# [Task statement]
Which lines in the entries contain the string "size"? Copy each of them out.

* Begin Data for processing *

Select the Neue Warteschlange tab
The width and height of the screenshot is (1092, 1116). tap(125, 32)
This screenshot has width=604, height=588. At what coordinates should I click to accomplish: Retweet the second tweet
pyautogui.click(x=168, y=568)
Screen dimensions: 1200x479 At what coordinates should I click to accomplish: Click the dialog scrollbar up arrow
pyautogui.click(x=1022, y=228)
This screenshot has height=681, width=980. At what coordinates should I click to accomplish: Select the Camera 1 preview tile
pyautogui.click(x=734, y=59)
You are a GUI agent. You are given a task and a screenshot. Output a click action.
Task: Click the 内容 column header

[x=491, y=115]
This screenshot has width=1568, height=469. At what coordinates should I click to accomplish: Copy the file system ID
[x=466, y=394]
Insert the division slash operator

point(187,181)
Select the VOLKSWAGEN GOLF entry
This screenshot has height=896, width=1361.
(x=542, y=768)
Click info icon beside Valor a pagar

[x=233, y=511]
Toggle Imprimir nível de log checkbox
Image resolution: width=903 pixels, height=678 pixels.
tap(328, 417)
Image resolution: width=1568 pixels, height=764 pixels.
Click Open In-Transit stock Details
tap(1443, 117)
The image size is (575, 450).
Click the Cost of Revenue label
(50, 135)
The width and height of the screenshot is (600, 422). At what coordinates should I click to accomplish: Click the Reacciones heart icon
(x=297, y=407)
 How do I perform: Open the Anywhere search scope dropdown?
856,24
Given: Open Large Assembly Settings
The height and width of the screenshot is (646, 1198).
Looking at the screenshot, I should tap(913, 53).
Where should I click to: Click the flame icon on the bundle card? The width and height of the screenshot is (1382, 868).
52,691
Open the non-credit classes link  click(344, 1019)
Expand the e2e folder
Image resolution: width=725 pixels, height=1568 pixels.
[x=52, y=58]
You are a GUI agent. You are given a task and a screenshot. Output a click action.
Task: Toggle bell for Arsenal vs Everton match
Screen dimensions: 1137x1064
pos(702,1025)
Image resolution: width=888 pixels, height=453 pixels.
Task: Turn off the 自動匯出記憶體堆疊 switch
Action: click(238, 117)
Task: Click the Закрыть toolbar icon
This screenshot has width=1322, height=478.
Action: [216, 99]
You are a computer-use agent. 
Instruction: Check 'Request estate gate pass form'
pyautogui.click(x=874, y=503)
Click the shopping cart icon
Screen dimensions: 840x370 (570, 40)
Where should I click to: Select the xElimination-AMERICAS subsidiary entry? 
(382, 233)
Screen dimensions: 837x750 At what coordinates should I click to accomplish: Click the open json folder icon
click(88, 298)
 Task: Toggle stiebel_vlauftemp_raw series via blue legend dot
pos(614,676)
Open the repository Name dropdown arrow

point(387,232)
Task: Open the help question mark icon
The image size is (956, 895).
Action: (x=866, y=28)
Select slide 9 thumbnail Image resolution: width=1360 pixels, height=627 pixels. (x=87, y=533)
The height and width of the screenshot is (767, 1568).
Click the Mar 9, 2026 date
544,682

* End Data for processing *

# [Right answer]
The image size is (575, 450).
The image size is (956, 895).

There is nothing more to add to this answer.